• [TESTO DI PARTENZA]:
━━━
La fondazione e lo sviluppo della Congregazione femminile (1930-1940)

Libera ormai da altri condizionamenti, ma priva anche di ogni protezione ecclesiastica, Madre Speranza si lanciò nella nuova avventura. E così, sempre a Madrid, la Notte di Natale del 1930 (in un piccolo appartamento preso in affitto, in un contesto di estrema povertà e in una forma del tutto privata), poté avviare la tanto desiderata fondazione delle Ancelle dell’Amore Misericordioso.

Ispirata dall’alto, Madre Speranza percorse, fin dal gennaio del 1931, una strada alternativa: quella di un riconoscimento di tipo soltanto civile, che avrebbe comunque consentito alla sua "Associazione" di esistere e di operare, rimanendo all’ombra di uno Statuto e di un Regolamento, approvati dallo Stato.
━━━
• [COMPLETA QUANTO SEGUE]:
1: Riporta fedelmente dal testo sulla fondazione della Congregazione tutto ciò che va da "Ispirata dall’alto, Madre" fino a "approvati dallo Stato.".
2: Secondo il testo sulla fondazione della Congregazione, in quale notte Madre Speranza avviò la fondazione delle Ancelle dell'Amore Misericordioso?
3: Prosegui il testo sulla fondazione della Congregazione a partire dall'ultima frase riportata.
━━━
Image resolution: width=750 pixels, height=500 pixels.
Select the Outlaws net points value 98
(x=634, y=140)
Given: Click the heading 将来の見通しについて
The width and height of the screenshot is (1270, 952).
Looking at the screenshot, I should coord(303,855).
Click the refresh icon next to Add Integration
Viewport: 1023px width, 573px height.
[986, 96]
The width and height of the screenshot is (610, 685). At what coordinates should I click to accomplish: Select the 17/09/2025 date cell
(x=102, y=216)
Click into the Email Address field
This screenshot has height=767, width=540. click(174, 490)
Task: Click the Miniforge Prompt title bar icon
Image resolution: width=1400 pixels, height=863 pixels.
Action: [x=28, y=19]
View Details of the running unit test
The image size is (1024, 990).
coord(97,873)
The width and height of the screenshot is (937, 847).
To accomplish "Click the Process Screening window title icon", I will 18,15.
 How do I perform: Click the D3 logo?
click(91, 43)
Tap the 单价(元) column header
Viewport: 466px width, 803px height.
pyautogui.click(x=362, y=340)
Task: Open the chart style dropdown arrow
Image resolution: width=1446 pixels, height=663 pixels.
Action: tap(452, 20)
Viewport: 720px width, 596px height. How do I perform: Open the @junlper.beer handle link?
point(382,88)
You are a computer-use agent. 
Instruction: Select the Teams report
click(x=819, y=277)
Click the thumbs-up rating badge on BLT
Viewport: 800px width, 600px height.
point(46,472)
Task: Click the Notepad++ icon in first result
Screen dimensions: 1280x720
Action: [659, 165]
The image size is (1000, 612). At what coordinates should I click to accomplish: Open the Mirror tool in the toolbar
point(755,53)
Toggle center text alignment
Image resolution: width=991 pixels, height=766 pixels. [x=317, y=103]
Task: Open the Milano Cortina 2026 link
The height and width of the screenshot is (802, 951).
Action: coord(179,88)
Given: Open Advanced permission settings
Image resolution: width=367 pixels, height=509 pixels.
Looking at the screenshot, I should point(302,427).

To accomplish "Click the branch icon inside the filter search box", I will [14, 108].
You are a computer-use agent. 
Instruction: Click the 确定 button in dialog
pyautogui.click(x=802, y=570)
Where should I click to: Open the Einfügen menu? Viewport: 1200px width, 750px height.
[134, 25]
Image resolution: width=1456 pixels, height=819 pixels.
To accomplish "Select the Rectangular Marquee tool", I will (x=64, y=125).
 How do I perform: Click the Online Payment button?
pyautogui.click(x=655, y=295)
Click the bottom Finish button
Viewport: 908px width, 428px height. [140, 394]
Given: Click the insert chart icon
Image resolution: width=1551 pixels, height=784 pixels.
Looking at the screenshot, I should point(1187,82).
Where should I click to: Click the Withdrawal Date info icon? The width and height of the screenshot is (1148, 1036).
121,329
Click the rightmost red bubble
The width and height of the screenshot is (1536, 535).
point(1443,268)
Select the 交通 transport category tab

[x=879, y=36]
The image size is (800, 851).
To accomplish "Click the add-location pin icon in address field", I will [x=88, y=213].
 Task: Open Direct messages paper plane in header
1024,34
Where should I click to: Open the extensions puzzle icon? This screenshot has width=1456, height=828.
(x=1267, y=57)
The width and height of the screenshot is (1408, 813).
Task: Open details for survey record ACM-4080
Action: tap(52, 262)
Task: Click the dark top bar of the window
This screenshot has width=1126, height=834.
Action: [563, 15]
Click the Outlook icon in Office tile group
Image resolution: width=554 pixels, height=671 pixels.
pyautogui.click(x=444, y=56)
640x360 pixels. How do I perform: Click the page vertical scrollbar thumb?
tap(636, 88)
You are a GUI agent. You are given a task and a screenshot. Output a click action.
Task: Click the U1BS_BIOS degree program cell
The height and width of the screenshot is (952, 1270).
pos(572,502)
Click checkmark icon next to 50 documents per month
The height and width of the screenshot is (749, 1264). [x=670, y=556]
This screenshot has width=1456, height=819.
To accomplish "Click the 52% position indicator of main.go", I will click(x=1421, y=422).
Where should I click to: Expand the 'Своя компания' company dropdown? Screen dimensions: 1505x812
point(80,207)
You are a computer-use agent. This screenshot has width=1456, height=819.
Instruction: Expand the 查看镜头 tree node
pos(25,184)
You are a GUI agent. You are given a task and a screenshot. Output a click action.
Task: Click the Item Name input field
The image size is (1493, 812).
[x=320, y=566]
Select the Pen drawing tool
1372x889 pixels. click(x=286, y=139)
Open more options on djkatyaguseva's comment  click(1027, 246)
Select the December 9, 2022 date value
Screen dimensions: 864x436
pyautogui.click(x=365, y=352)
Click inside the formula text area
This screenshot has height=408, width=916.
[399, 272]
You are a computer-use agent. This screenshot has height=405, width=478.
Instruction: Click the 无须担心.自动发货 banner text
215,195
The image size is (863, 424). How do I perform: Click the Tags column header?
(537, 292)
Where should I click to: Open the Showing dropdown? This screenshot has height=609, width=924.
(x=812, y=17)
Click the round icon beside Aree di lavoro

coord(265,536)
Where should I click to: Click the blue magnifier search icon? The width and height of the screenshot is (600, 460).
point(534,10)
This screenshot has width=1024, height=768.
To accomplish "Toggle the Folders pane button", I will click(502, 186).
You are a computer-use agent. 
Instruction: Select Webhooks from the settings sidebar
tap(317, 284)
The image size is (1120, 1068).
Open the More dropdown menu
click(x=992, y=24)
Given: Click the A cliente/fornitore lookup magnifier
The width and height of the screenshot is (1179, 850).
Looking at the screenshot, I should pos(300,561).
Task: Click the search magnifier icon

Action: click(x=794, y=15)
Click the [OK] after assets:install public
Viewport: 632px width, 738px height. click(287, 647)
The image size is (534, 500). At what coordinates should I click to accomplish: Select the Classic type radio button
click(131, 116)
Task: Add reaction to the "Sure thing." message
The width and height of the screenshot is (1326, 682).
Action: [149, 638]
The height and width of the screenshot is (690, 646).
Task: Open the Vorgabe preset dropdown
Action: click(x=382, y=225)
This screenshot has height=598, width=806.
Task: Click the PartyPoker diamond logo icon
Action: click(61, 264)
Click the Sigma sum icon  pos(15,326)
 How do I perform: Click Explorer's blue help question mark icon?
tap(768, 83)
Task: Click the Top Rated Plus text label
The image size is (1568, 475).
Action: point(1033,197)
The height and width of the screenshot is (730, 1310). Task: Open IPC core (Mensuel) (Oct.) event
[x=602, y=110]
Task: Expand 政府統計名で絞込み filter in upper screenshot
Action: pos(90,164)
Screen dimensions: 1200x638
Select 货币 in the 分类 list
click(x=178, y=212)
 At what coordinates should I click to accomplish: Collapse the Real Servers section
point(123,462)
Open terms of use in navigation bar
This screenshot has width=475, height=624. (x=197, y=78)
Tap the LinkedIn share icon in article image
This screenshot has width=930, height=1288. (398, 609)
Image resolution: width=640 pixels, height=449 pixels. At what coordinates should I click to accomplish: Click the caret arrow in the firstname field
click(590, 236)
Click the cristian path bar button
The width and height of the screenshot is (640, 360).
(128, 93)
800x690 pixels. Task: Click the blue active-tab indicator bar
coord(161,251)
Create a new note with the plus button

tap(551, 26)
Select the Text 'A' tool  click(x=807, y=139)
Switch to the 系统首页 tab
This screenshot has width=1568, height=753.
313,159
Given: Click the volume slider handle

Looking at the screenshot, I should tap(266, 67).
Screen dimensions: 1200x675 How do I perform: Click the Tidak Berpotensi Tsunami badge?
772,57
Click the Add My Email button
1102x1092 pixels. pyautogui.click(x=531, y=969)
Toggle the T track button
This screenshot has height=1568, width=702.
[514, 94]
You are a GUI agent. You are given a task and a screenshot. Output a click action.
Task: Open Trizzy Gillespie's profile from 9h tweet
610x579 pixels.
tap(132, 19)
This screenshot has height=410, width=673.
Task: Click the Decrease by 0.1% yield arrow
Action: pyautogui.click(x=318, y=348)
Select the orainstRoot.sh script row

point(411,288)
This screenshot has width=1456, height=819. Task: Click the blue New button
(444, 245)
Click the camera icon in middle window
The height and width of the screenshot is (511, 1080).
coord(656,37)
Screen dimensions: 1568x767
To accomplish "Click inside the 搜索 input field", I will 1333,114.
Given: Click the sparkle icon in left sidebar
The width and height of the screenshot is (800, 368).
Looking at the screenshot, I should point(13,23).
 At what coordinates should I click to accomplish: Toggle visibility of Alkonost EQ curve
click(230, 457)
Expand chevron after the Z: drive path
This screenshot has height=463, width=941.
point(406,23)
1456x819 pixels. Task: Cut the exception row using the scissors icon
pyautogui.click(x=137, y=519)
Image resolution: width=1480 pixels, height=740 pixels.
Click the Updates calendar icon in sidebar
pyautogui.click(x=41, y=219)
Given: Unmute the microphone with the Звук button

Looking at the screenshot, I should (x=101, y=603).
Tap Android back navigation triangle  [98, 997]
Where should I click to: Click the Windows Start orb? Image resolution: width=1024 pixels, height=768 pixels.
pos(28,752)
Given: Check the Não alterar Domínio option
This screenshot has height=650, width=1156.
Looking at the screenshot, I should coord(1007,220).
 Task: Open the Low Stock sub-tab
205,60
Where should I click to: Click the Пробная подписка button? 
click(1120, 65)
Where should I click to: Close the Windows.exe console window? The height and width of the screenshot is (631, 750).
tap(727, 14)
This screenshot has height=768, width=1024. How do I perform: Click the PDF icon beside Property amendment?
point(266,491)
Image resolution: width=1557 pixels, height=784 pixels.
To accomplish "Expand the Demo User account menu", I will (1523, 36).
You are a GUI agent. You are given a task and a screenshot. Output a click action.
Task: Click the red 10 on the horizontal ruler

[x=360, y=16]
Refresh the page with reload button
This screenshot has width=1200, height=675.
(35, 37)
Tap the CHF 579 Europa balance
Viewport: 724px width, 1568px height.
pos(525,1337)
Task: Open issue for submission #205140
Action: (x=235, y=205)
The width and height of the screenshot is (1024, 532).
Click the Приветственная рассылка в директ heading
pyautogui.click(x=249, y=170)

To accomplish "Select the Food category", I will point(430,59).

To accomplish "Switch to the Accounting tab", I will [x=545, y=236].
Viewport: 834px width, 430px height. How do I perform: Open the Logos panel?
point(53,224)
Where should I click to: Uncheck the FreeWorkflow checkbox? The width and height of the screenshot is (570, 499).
━━━
• [RISPOSTE]:
1:
Ispirata dall’alto, Madre Speranza percorse, fin dal gennaio del 1931, una strada alternativa: quella di un riconoscimento di tipo soltanto civile, che avrebbe comunque consentito alla sua "Associazione" di esistere e di operare, rimanendo all’ombra di uno Statuto e di un Regolamento, approvati dallo Stato.

2: La Notte di Natale del 1930.

3:
Questa decisione, dettata dalla difficoltà del momento, si rivelò poi quanto mai provvidenziale, perché (a differenza di ciò che accadde in Spagna alle altre Congregazioni Religiose) garantì alle Ancelle dell’AM una grande stabilità e una grande libertà di azione, anche in un contesto ostile come quello della Seconda repubblica (1931-1936) e della stessa Guerra civile (1936-1939).

La missione dunque, descritta già da tempo nel suo Diario e cullata per anni nel suo cuore, poteva iniziare: si trattava soprattutto di accogliere in apposite strutture e di assistere a tutti i livelli, bambini e bambine di famiglie bisognose, o privi addirittura di affetti familiari, senza esigere nulla dai loro genitori o parenti, ma poggiando per completo su eventuali sovvenzioni delle Istituzioni pubbliche, sul lavoro delle stesse Ancelle e sugli altri aiuti della Divina Provvidenza. Era quanto serviva alla Spagna in quel particolare momento di aspre polemiche sulle questioni sociali e di lotta aperta alla Chiesa, vista come ricca ed elitaria.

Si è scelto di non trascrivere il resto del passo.